▶ _TEXT UNDER STUDY_:
# # # # # # #

The spectacle of lakhs of followers of Bal Thackeray silently congregating for his funeral and leaving without any violence was hitherto unseen. Just when people were beginning to wonder if the Shiv Sena was changing came the attack on a hospital in Palghar following a Facebook post by a young girl. Mahesh Vijapurkar on what to expect of the Sena after Bal Thackeray.
When Shiv Sena cadres and supporters gathered in their lakhs at Shivaji Park to mourn the death of Bal Thackeray and witness his funeral, it was a spectacle hitherto unseen. There was a palpable numbness even to an onlooker, a quiet that was so foreign to a large, in this case unprecedented gathering of Shiv Sainiks. One even wondered if it really was of sainiks who can and do get emotional about their leader.
It seemed as if, even in their grief, the mass had kept a restraint when the massive bandobast was aimed more to control any untoward incident. An apprehension that the followers could get out of hand just as they did when Thane's Sena top gun Anand Dighe passed away seemed to lurk. They had then lain waste a large hospital where he died forcing the owners to shut it down permanently.

# # # # # # #

▶ _EXERCISE DATA_:
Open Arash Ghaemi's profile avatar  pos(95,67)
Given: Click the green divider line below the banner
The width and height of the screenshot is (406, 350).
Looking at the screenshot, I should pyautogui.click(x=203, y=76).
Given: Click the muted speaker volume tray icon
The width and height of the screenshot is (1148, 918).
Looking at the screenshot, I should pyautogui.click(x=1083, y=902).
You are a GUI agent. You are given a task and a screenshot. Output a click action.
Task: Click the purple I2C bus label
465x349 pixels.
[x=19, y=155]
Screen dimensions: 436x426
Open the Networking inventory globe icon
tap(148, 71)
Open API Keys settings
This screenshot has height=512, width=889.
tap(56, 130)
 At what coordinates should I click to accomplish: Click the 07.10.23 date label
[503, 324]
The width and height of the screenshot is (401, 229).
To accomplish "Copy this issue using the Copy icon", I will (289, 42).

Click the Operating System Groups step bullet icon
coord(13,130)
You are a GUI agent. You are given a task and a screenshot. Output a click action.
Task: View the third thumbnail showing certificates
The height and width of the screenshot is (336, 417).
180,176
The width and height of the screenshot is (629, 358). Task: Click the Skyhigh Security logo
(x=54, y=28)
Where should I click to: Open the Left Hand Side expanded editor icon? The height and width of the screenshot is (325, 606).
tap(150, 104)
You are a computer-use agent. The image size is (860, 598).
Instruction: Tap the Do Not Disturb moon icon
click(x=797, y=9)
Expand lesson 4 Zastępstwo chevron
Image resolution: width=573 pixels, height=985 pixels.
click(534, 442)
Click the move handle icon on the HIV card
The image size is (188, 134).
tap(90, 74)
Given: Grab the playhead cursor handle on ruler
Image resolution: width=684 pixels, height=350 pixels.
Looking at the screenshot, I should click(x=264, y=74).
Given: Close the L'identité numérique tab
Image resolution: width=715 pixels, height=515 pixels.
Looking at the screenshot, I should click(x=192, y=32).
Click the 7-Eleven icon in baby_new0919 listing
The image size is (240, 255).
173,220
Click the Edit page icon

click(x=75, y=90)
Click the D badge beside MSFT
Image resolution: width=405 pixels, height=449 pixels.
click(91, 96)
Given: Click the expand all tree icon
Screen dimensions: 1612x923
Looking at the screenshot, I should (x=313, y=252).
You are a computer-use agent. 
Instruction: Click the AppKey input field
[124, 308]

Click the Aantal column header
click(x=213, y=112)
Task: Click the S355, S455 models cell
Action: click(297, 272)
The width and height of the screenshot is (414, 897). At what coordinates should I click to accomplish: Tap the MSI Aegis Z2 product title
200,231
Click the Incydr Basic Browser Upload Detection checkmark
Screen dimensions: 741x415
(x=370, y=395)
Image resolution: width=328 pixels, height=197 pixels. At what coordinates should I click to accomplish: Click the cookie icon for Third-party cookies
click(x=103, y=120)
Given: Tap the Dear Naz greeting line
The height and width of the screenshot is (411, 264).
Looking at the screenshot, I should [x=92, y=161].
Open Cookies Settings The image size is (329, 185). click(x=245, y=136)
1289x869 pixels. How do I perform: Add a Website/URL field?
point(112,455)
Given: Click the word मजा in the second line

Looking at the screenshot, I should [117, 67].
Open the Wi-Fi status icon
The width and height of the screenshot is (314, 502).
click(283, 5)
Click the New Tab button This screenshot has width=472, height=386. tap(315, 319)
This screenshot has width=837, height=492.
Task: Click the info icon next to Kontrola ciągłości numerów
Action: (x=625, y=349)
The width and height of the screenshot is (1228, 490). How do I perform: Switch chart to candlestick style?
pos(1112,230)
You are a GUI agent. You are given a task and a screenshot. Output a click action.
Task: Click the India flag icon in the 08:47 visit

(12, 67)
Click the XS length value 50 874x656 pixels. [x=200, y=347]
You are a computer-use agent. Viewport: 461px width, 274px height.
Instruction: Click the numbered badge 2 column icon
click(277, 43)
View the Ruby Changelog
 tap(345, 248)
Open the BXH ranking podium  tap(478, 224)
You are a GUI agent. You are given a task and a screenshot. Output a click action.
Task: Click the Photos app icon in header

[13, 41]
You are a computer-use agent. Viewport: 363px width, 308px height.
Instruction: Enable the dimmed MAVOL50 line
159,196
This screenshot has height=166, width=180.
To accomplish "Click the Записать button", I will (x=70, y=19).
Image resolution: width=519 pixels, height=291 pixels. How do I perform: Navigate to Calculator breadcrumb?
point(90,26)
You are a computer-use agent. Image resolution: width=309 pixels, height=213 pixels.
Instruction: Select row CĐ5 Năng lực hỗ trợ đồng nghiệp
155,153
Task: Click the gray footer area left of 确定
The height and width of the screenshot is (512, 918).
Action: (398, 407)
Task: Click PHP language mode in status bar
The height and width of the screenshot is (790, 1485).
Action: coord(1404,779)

# # # # # # #

▶ _TASK REQUIREMENTS_:
A. List every person named in the article about the Shiv Sena after Bal Thackeray.
B. Write the next part of the article about the Shiv Sena after Bal Thackeray, starting after its last sentence.
The records play no part in what is asked here.

▶ _RESPONSE LIST_:
A. Bal Thackeray, Mahesh Vijapurkar, Anand Dighe

B.
As they melted away after the pyre was lit, it seemed so unreal. There were claims that the entire city and the state had shut down out of respect for the departed who, no doubt left his indelible mark and a huge following. No doubt they did but the underlying sense of worry of what would happen if people went about their work unmindful of the demise also was a factor. That always has been why its bandh calls were heeded.
Only, this time, there was no call. For that day and the next.
When by the evening television stations reported that wholesale markets, jewellery stores, taxies and rickshaws were not to work the next day, a Monday, the Sena clarified that they had not called for a bandh nor had supported any. Within minutes, all organisations which had planned to shut down announced it would be business as usual. The taxi unions said they would ply if things were peaceful.
This is a pointer to how the non-sainiks view the sainiks and their party because of its vigilantism of the past. And sure enough, the party was at it within hours by ransacking a hospital in Palghar because the owner's niece and her friend had tweeted about the need for cities and towns to shut down. The two were swiftly arrested, a mindless magistrate, unaware of the law, even gave them bail when he ought to have questioned the need to arrest them.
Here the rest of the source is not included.